Remember: the goal is not perfection. The goal is more centers of power, rooted in care, that can see and respond to harm faster than distant boardrooms or congressional halls.

From outrage to ownership

It’s tempting to throw all our outrage at these companies and the rich — attempt to break them up or put them behind bars.

And those fights matter. But if No More Tears teaches anything, it’s that we cannot rely on companies, regulators, and politicians to act in our interest in a profit-driven world.

So, instead, we need to focus on disempowering these entities and replacing profit as the driver of our systems. We have the tools to do this: Polycentric governance. Citizens’ assemblies. Mutual aid. Co-ops and nonprofit manufacturers. Community oversight.

These are already working, in pieces, around the world.

So tying everything together here:

Identify one mutual aid, accountability, or community-governance effort near you — or start a tiny one with two friends — and commit to showing up once in the next month.

FAQ: Big pharma, profit motive, and systems of power

Does this mean we should get rid of the FDA?

No. We need stronger, more independent regulators, not none at all.

The problem is not that the FDA exists. The problem is that user fees and political interference distort its incentives.

Polycentric governance adds more centers of review and oversight — local, regional, professional, and citizen-led — so the FDA is one node in a bigger network, not the only gatekeeper.

Isn’t sortition too radical or slow for health decisions?

Sortition already shapes life-and-death decisions in jury trials. We trust ordinary people with that power when we give them time, information, and support.

Citizens’ assemblies use the same approach for policy. Experiences in France, Ireland, and dozens of local climate assemblies show that these bodies can produce clear, practical recommendations within months, not years.

For health, assemblies could focus on priority topics — opioids, informed consent, or hospital mergers — rather than every decision.

Additionally, you can run an unlimited amount of citizens’ assemblies at one time on any number of topics.
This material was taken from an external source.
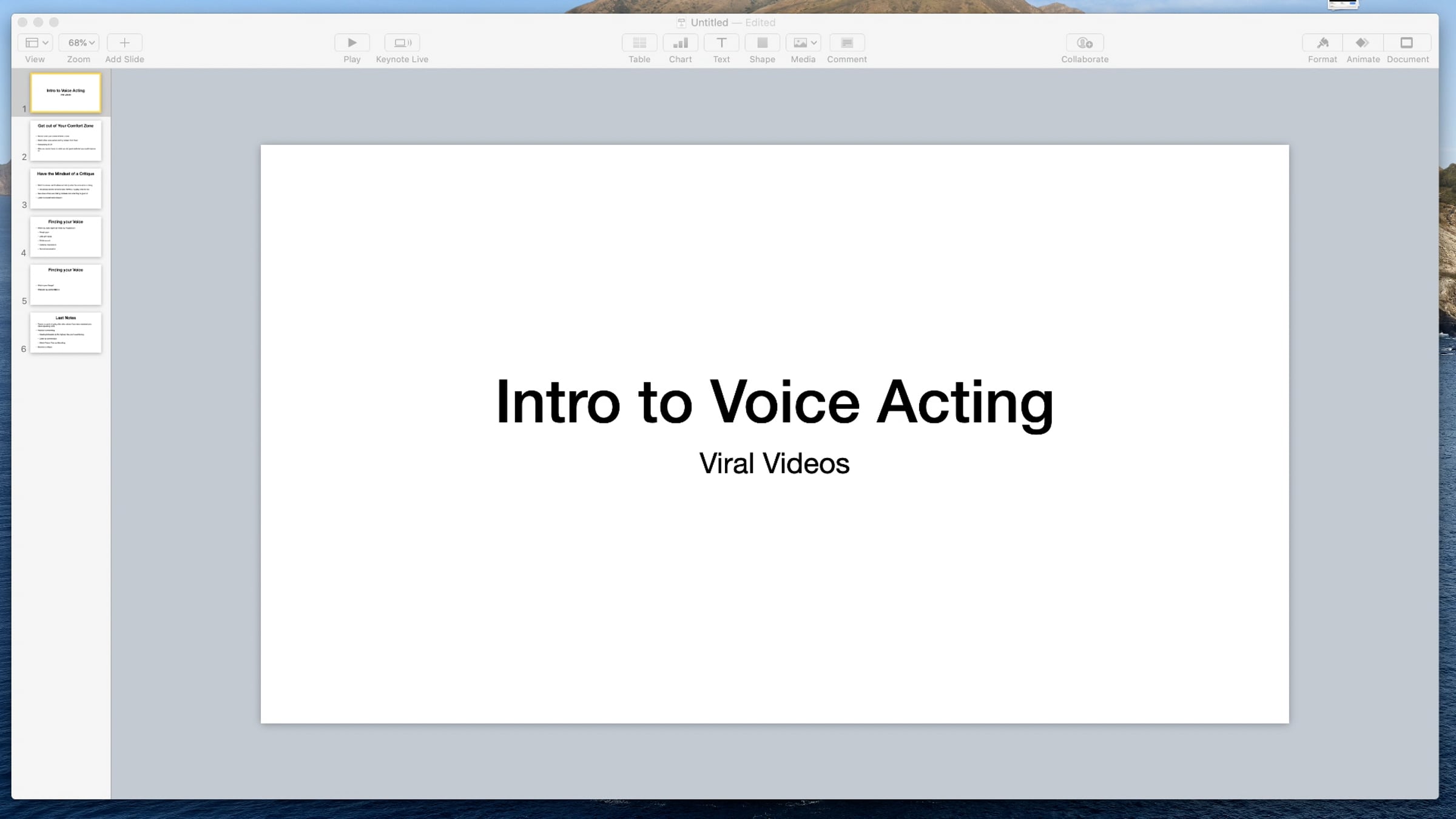Click the Untitled document title in title bar
The width and height of the screenshot is (1456, 819).
709,22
This makes it easier to tackle many problems in the same time it takes a body like Congress to tackle one.

Won’t mutual aid burn people out?

Research from COVID-era mutual aid groups found that many participants reported improved well-being, stronger community ties, and a sense of agency — when groups kept scopes realistic and shared work.

Treat mutual aid as part of the public health ecosystem, with modest funding and clear boundaries.

Are worker co-ops and nonprofit drug makers actually competitive?

Yes. Mondragón’s worker-owned network has survived and grown over six decades, through multiple crises, while prioritizing jobs and community stability.

Civica Rx now supplies more than 70 medications to over 1,400 U.S. hospitals and is building U.S. manufacturing for generic injectables and affordable insulin.

These models prove that you can compete while putting people before profits.

What if I don’t have time to join a group?

You probably don’t have time to fix the whole system. You might have time for:

  • One meeting in the next month.
  • One carpool, food drop, or translation help for a neighbor.
  • One email asking your city council to support a citizens’ assembly.

Start with the smallest action and work from there.